What you should do:
Revise the data from the line containing "This screenshot has width=1920, height=925." through the line containing "[x=857, y=138]" by changing "dropdown" to "menu", keeping everything else the same.
Material provided start
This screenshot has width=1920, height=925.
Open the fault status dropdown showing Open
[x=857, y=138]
Material provided end
Material provided start
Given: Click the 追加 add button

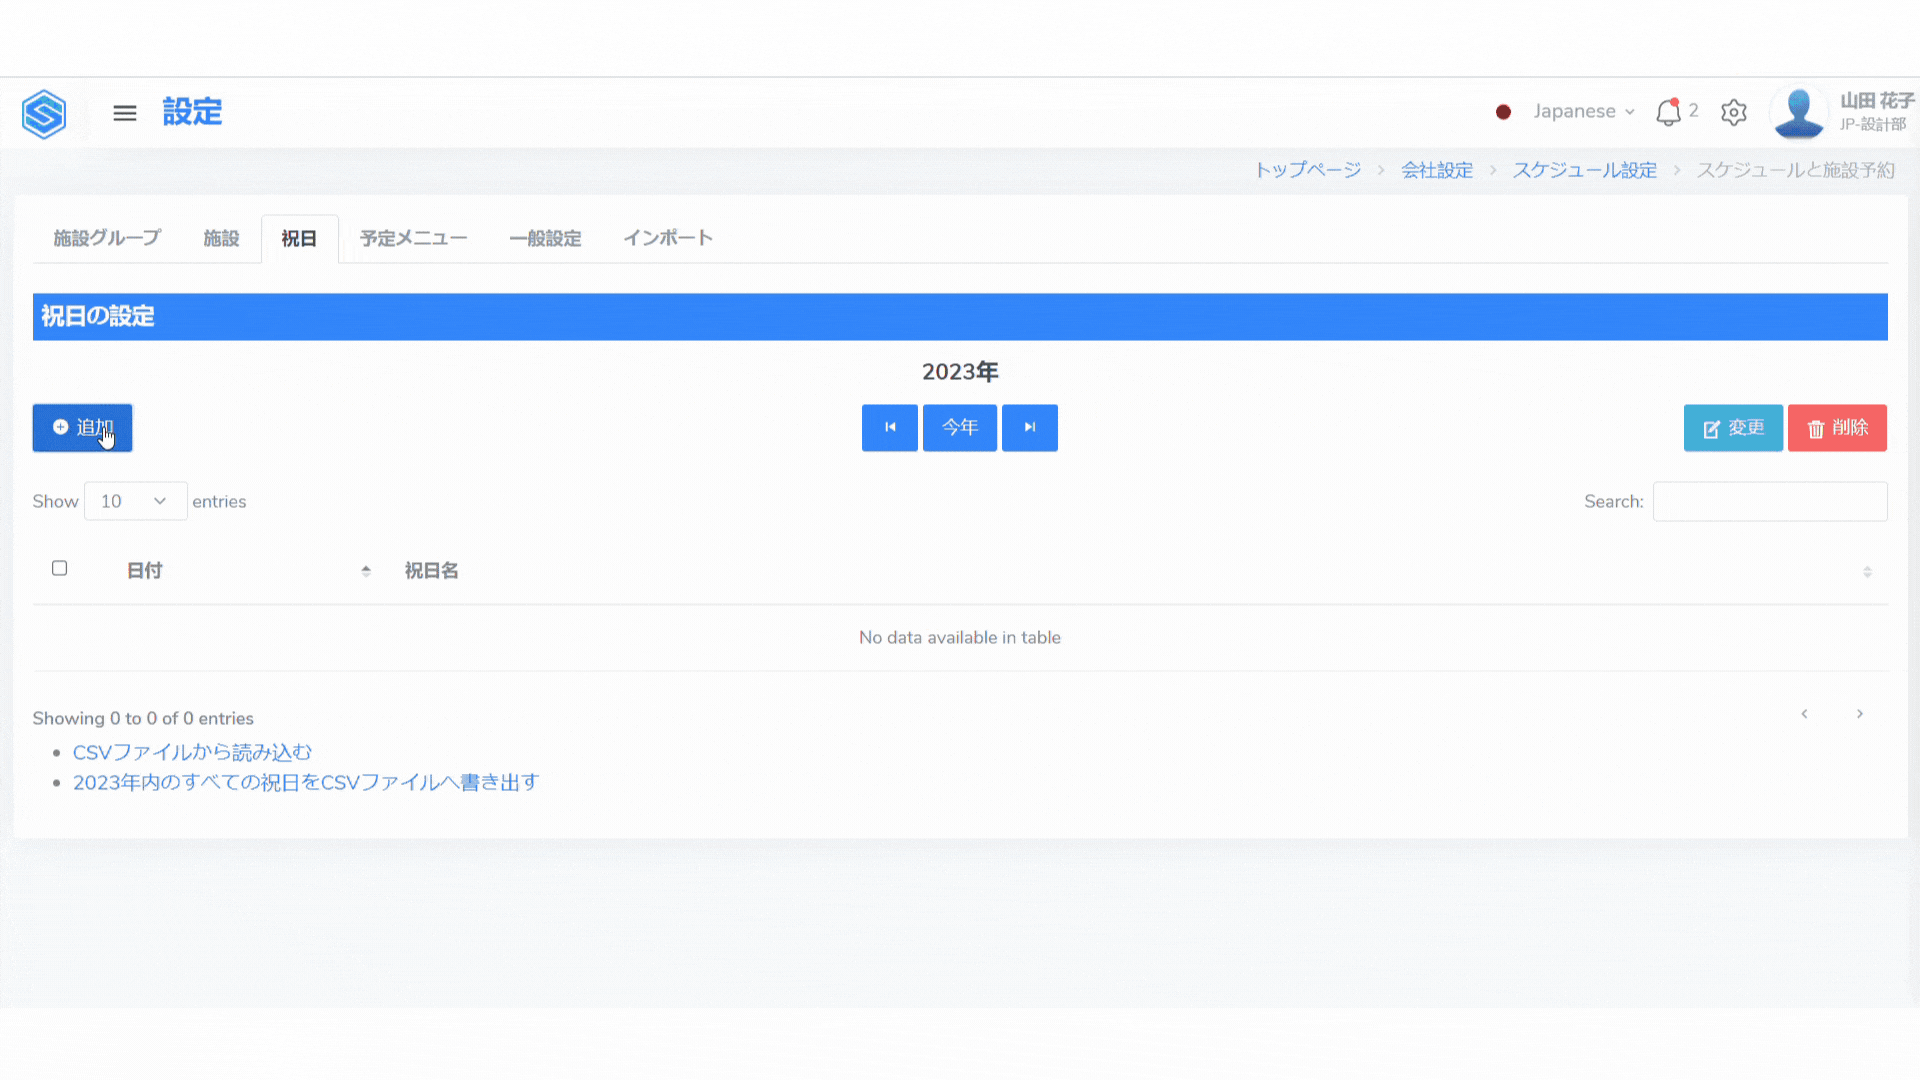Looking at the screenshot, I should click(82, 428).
Material provided end
Answer to the exercise:
This screenshot has width=1920, height=925.
Open the fault status menu showing Open
[x=857, y=138]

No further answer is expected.